Work request: Your copy of the entries below should hold exactly the lines from the one containing "Where should I" to the one containing "The width and", inclusive, and no pictures.

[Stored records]
• • • • •

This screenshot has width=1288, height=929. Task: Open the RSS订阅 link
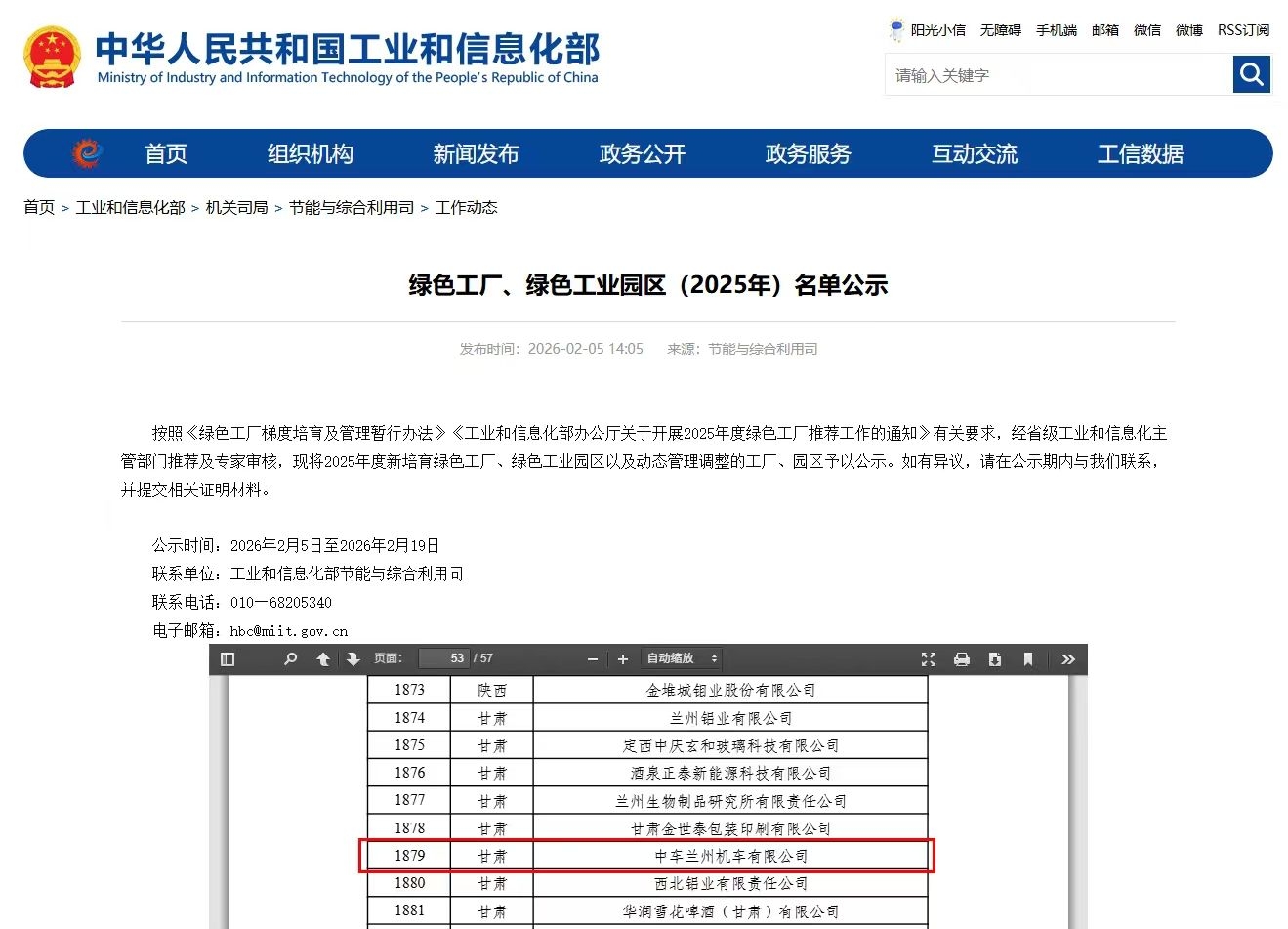(1243, 30)
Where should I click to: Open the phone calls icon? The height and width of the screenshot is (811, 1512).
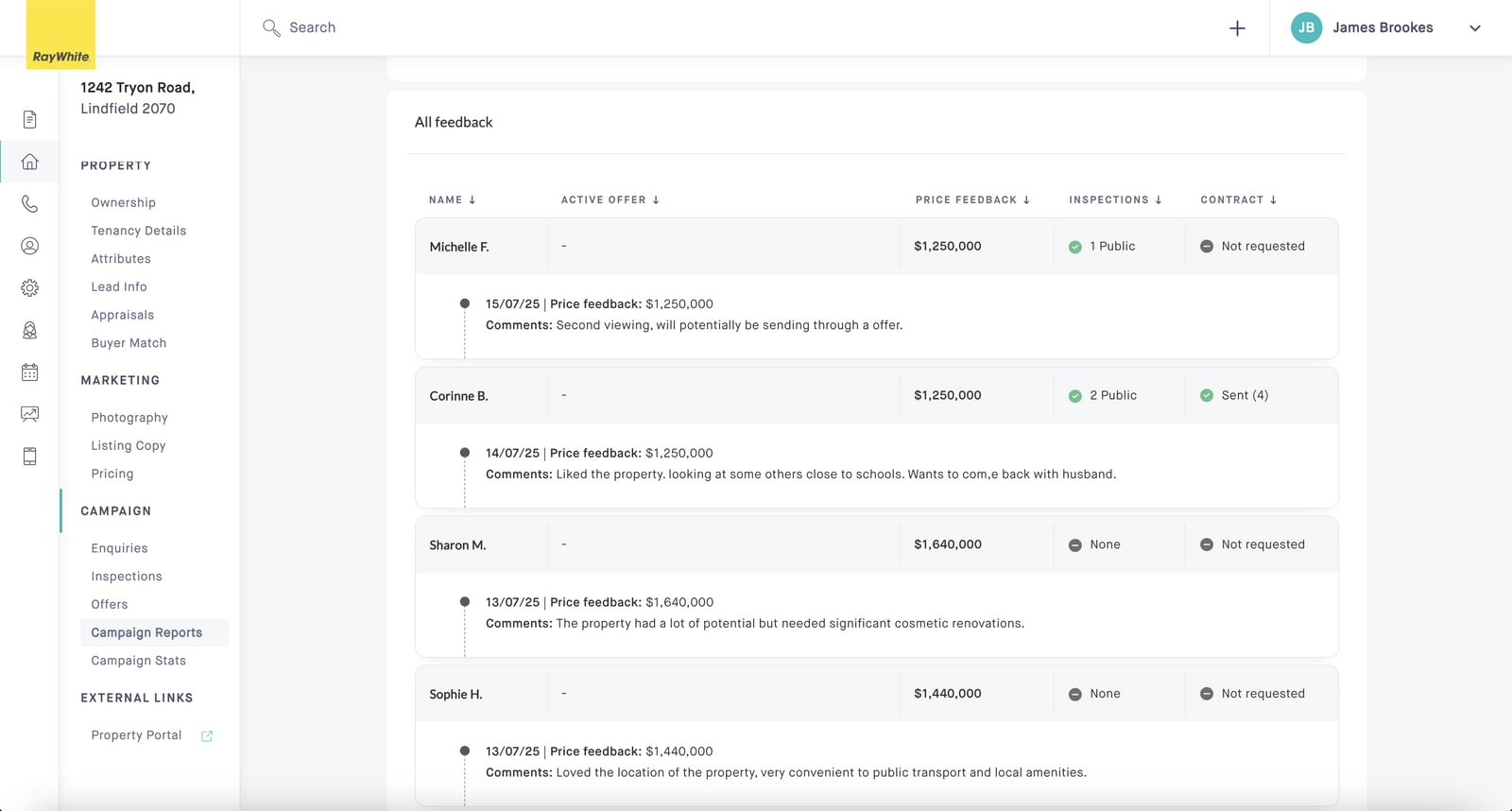pyautogui.click(x=30, y=204)
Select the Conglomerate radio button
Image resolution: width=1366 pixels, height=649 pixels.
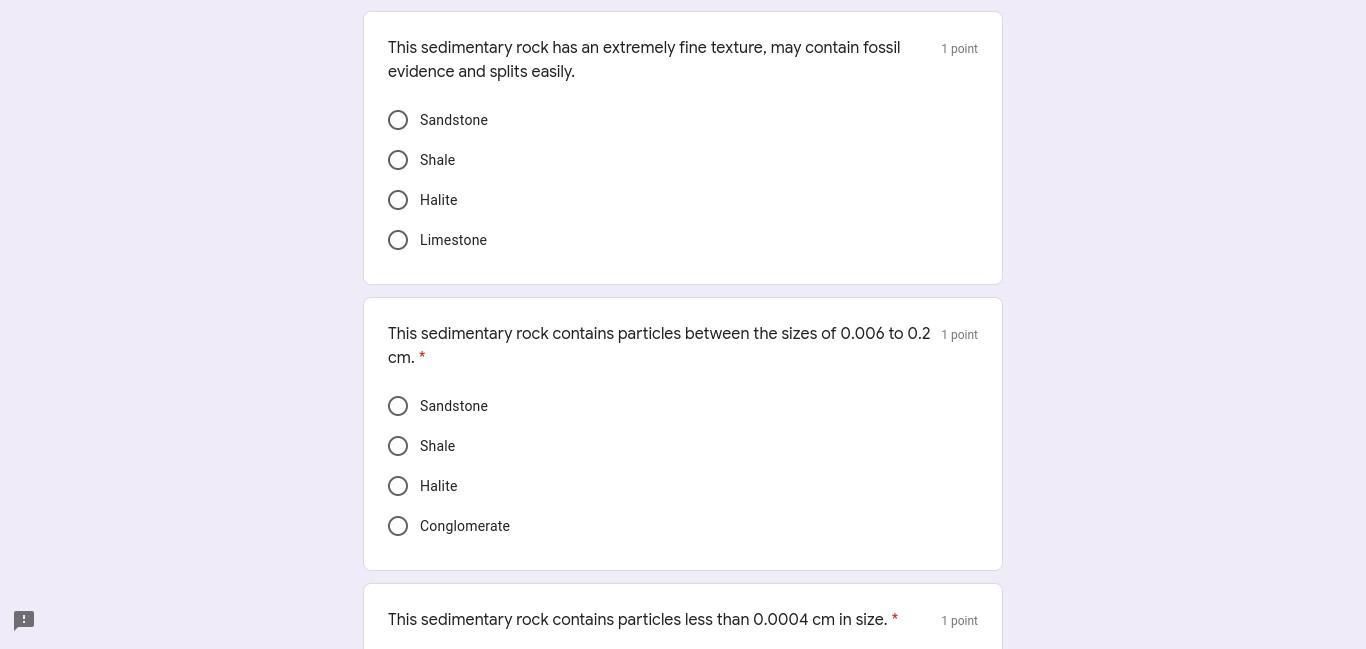[398, 526]
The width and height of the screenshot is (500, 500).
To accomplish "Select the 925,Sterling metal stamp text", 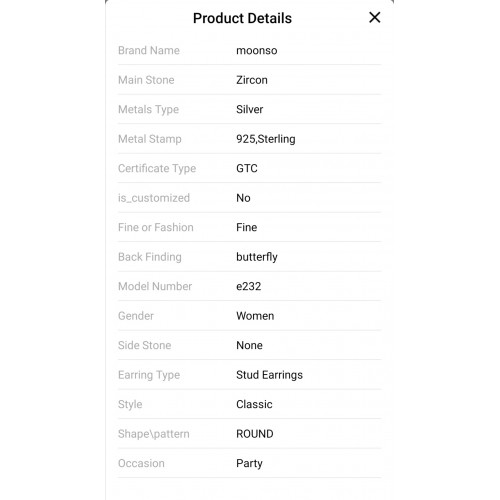I will pos(266,139).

• • • • •

Response for this exercise:
Where should I click to: Open the phone calls icon? The height and width of the screenshot is (811, 1512).
pyautogui.click(x=30, y=204)
Select the Conglomerate radio button
Image resolution: width=1366 pixels, height=649 pixels.
[398, 526]
The width and height of the screenshot is (500, 500).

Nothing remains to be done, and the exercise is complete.